Le Lion Z'Ailé de Waterloo

19,50
Conseillé par
24 novembre 2022

Gauthier de Fauconval est comédien et belge. Cela arrive à plein de gens bien. D'être comédien. D'être Belge. Et même les deux à la fois. Il ajoute avec ce premier roman la case écrivain. Et il s'en sort bien, malgré un passage trop long -mais je n'en dirai pas davantage pour ne rien dévoiler de l'histoire-, disons que j'ai lâché à un moment et puis j'ai repris le fil un peu plus loin jusqu'à la fin. Le ton est constamment entre humour, légèreté et gravité. Ce n'est jamais hilarant mais on sourit beaucoup et souvent, dans le dramatique, il y a toujours une once d'humour, de décalage, comme s'il ne fallait point prendre la vie trop au sérieux.
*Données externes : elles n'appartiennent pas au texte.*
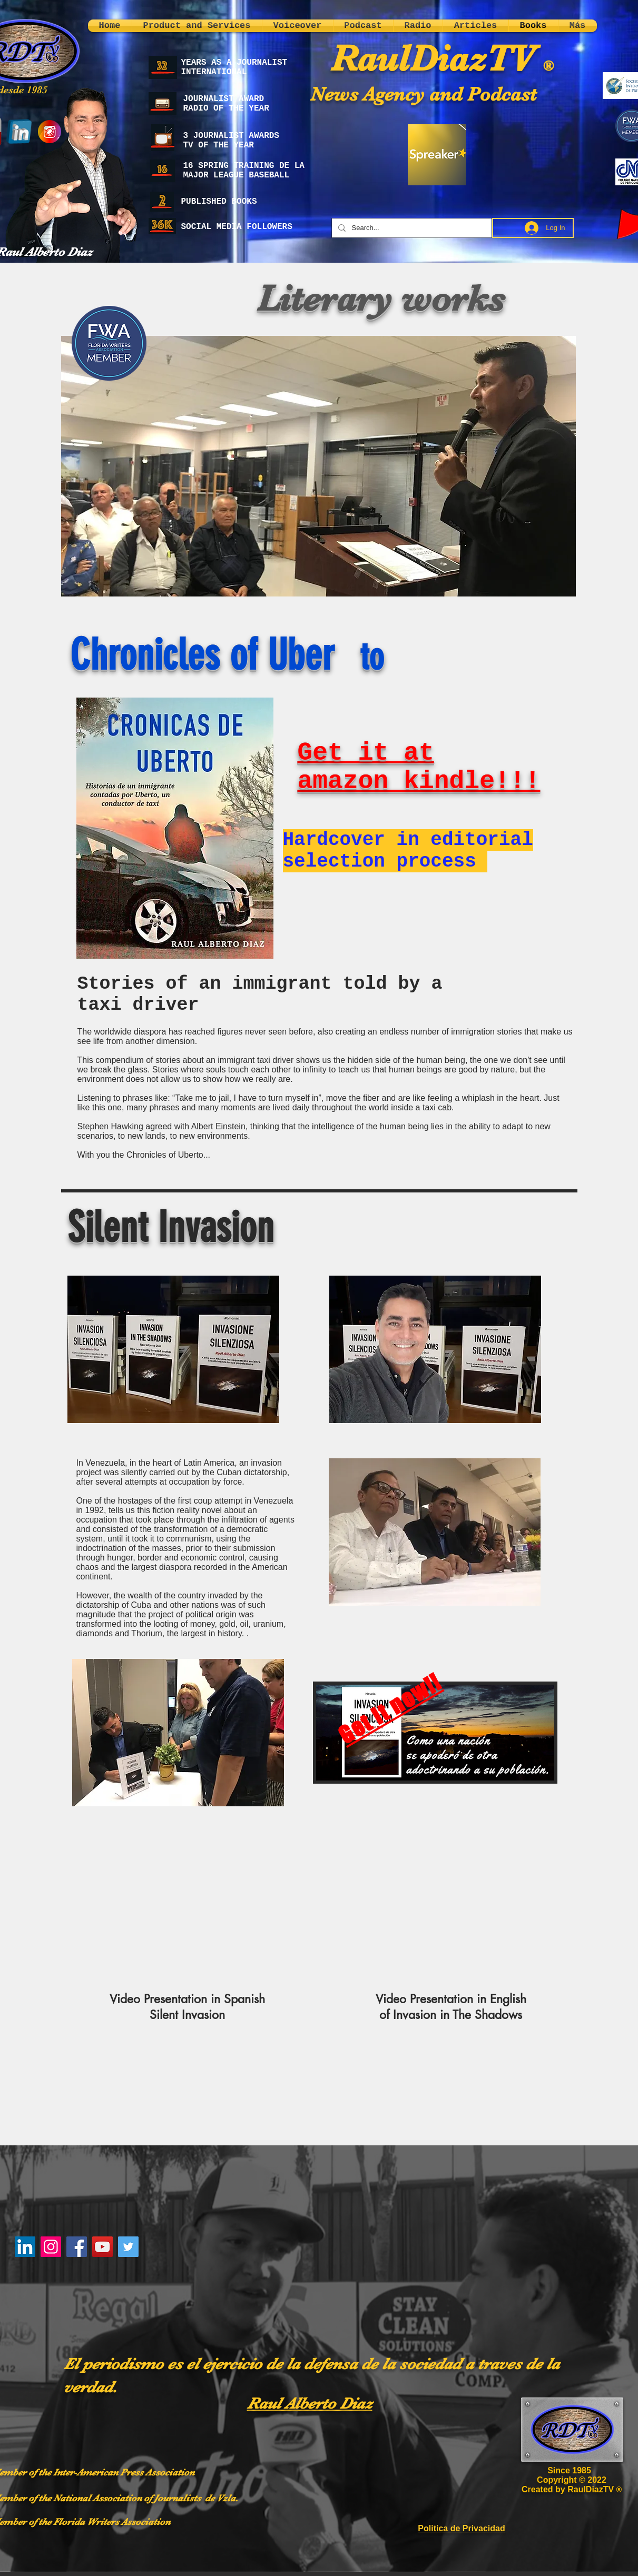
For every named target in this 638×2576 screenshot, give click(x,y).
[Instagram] (51, 2246)
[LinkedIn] (25, 2246)
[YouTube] (102, 2246)
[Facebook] (76, 2246)
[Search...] (410, 227)
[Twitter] (128, 2246)
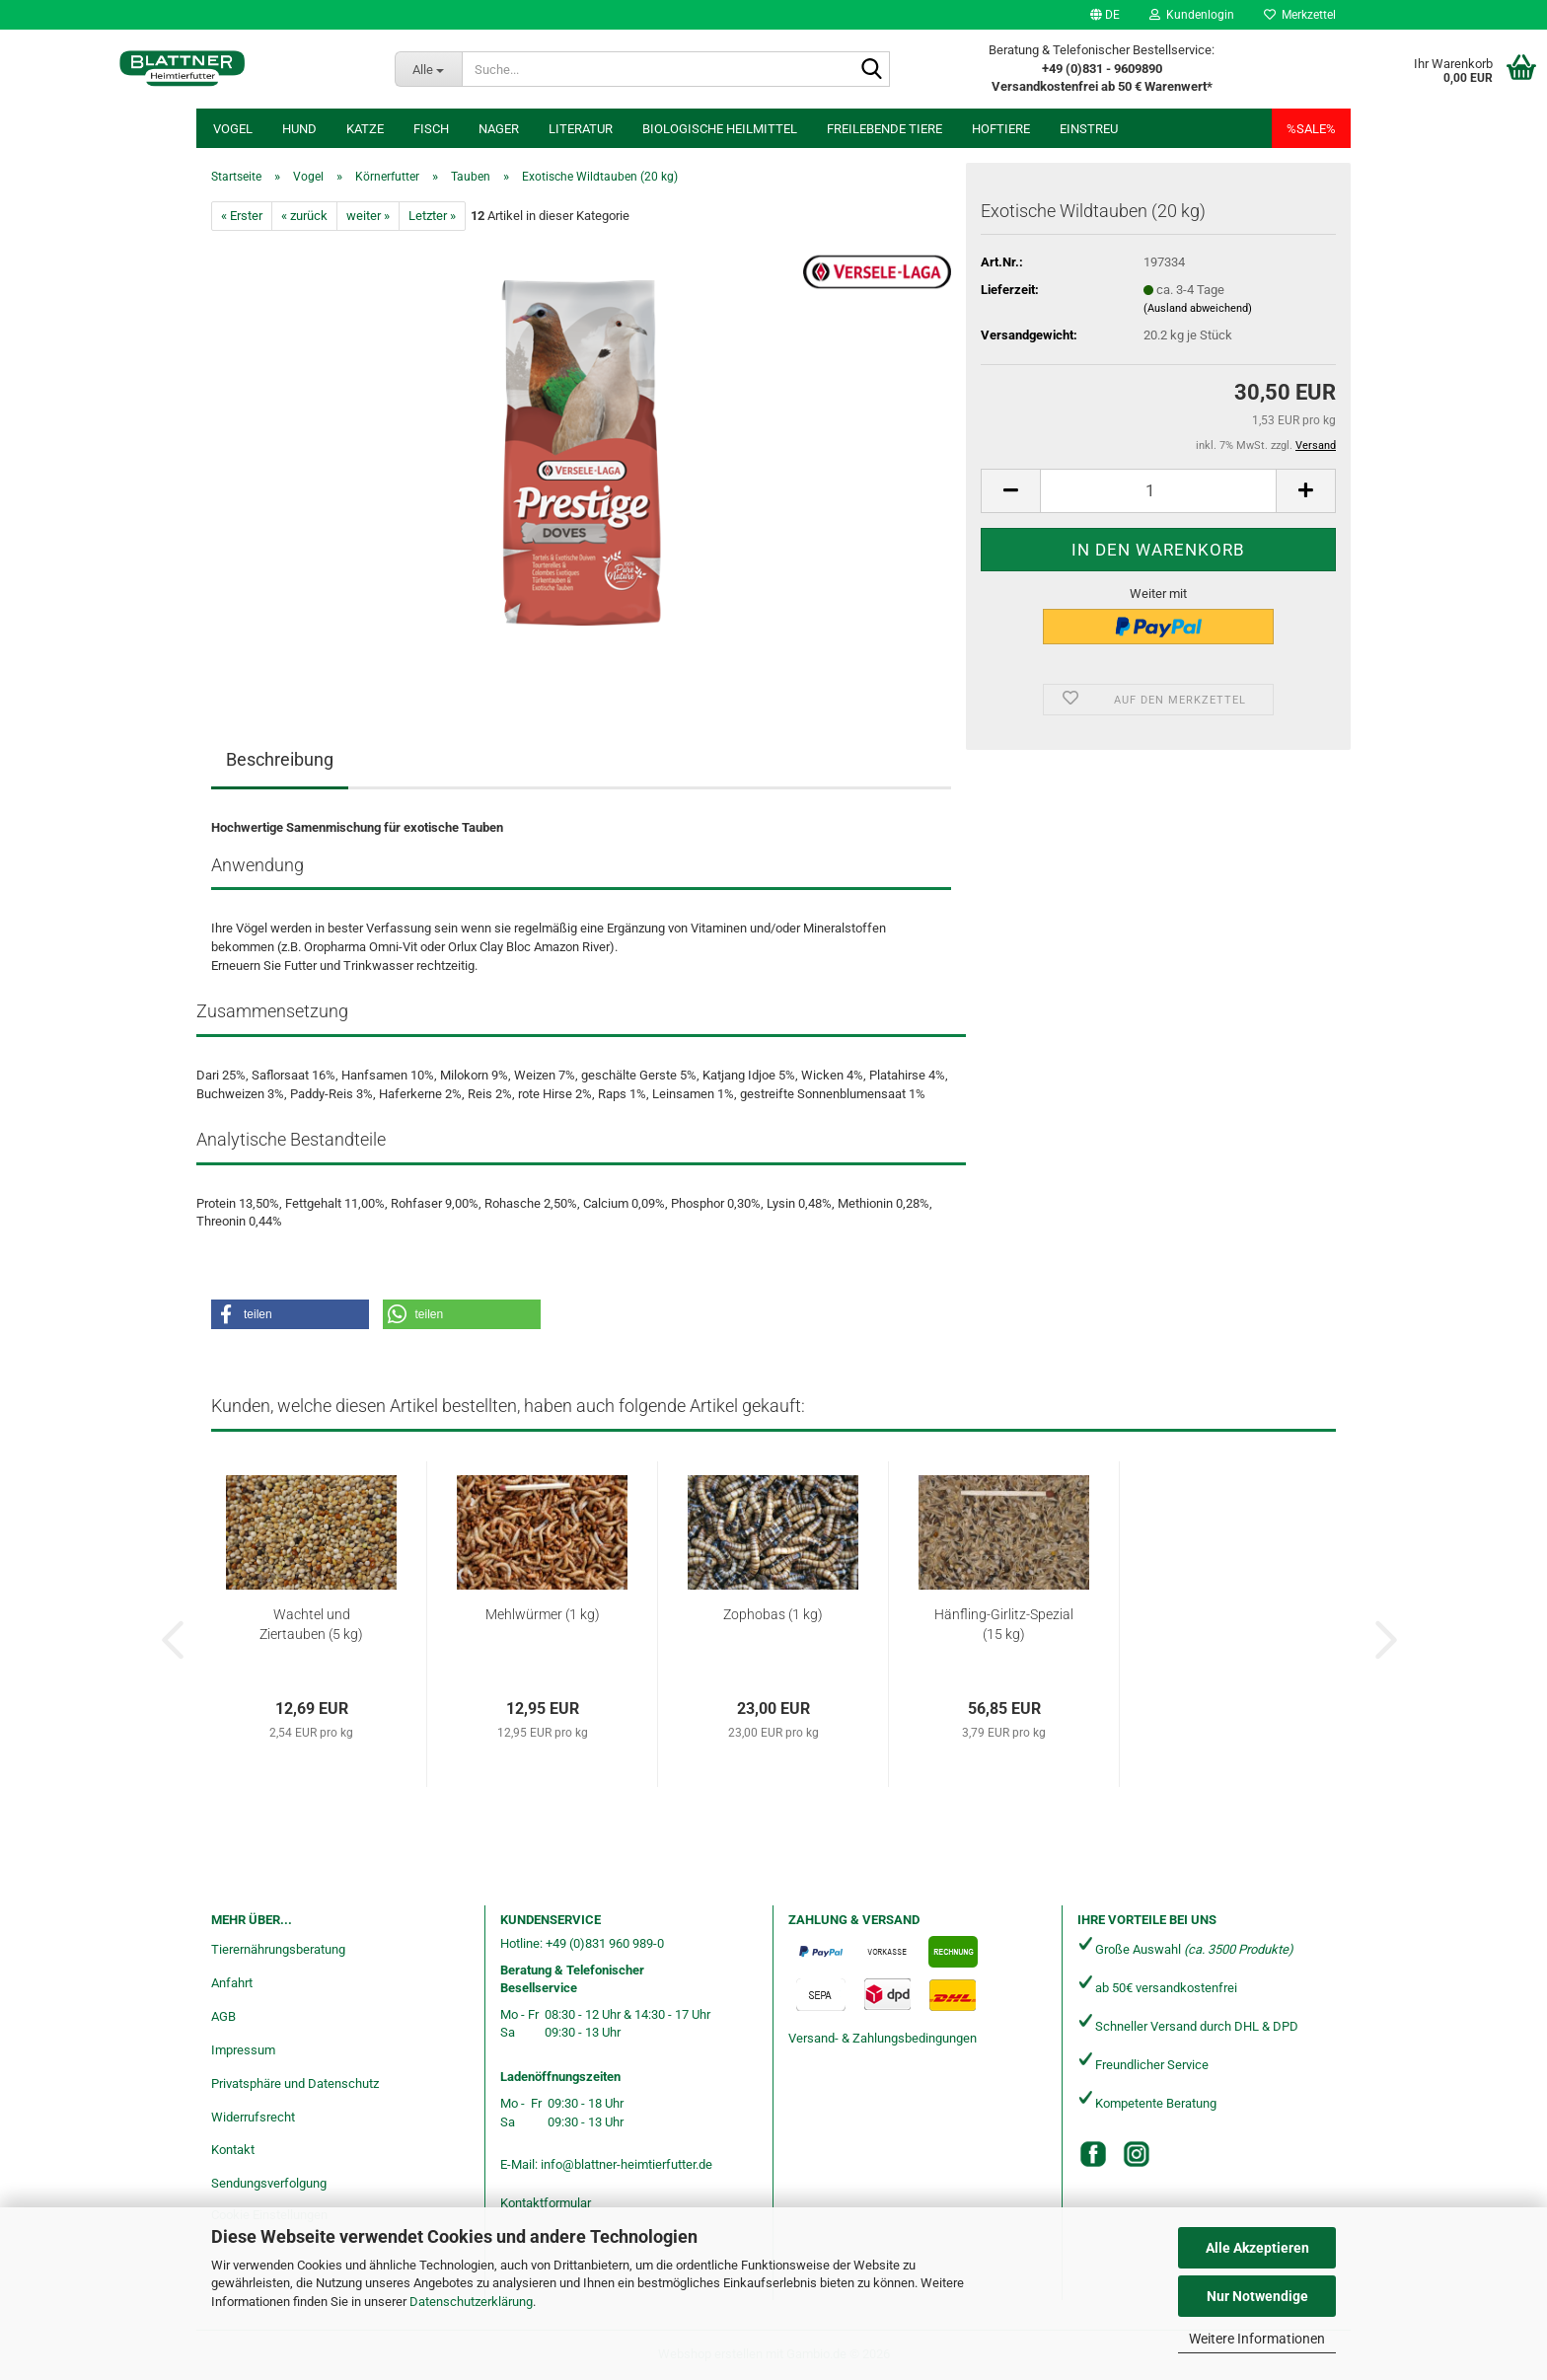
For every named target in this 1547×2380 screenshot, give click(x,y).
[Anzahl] (1158, 491)
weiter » (368, 215)
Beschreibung (279, 759)
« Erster (241, 215)
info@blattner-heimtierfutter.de (626, 2164)
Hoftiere (1001, 128)
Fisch (431, 128)
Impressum (243, 2050)
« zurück (304, 215)
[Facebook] (1093, 2154)
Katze (365, 128)
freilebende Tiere (884, 128)
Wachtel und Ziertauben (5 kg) (311, 1624)
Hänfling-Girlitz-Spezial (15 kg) (1003, 1624)
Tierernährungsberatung (278, 1949)
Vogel (233, 128)
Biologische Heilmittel (719, 128)
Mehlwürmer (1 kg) (542, 1614)
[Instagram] (1136, 2154)
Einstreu (1089, 128)
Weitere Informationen (1257, 2338)
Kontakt (233, 2149)
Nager (499, 128)
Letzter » (432, 215)
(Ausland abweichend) (1197, 308)
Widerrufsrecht (253, 2117)
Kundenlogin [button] (1191, 15)
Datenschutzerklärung (471, 2301)
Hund (299, 128)
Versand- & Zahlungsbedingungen (882, 2038)
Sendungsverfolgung (269, 2183)
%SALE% (1311, 128)
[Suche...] (428, 69)
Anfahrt (232, 1982)
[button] (1105, 15)
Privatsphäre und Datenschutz (295, 2083)
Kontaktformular (545, 2202)
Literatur (581, 128)
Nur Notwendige (1257, 2296)
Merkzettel (1300, 15)
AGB (223, 2016)
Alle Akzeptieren (1257, 2248)
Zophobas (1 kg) (773, 1614)
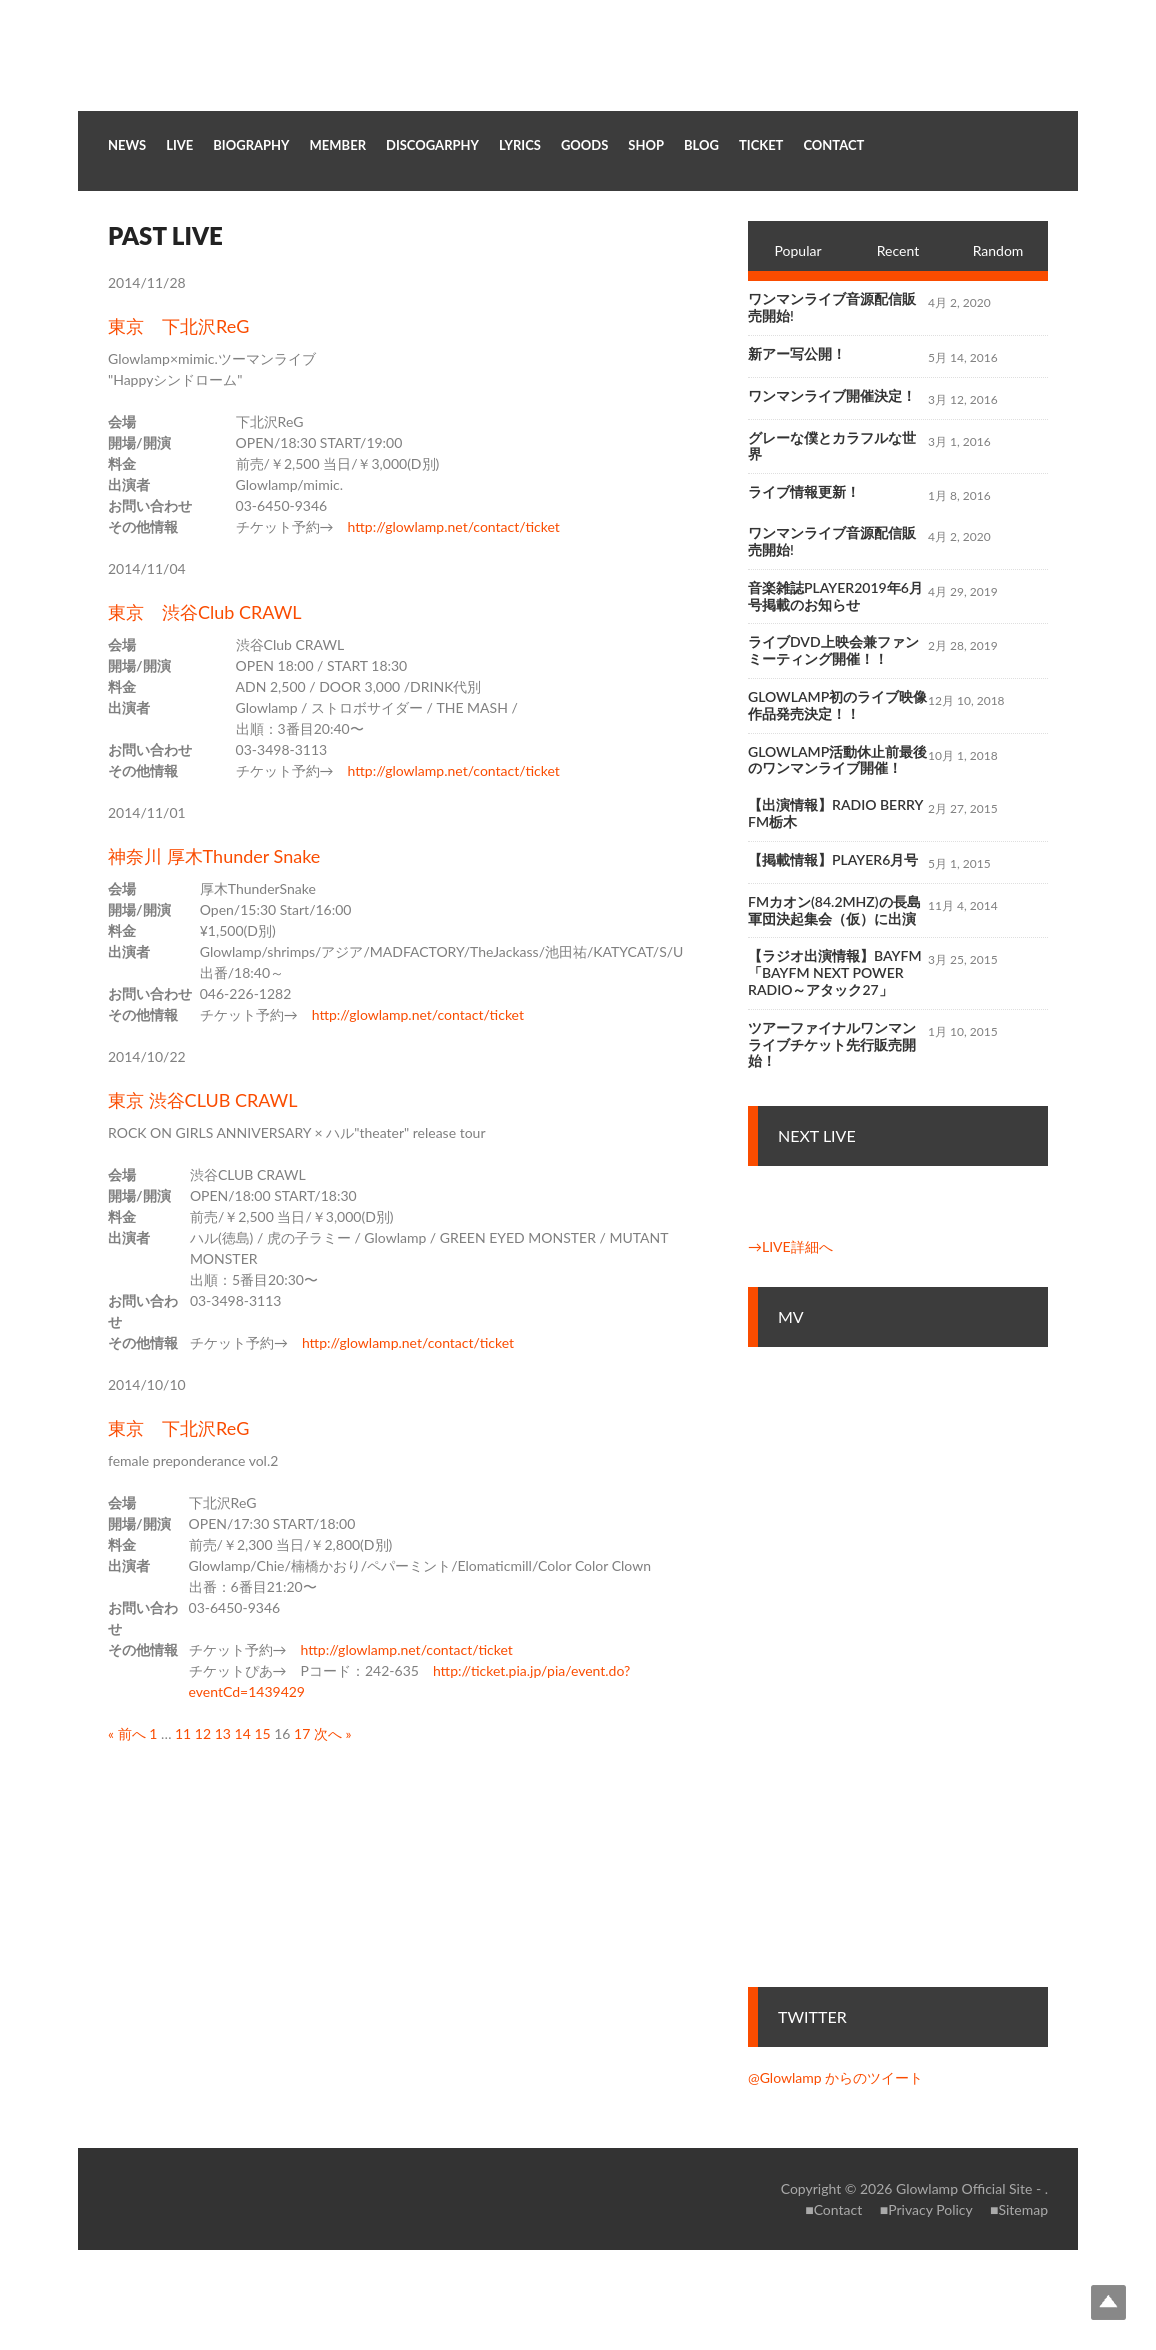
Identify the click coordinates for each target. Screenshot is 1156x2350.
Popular (798, 250)
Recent (898, 250)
De l'aigre-doux. Cette manière de ne pas trop se prendre au sérieux, que j'associe beaucoup à l'humour -mais pas seulement- belge.

Albert est touchant sur ses vieux jours, sans doute ne l'a-t'il pas été plus jeune. Ses enfants sont des gens fatigués qui subissent leurs vies, leurs conjoints qui ne peuvent pas concevoir que ce qui a été écrit -la mort prochaine d'Albert- puisse ne pas advenir, que leur père nonagénaire espère encore des années de vie alors qu'eux-mêmes vivotent péniblement. Ils ne sont pas méchants, ni antipathiques, ils sont usés.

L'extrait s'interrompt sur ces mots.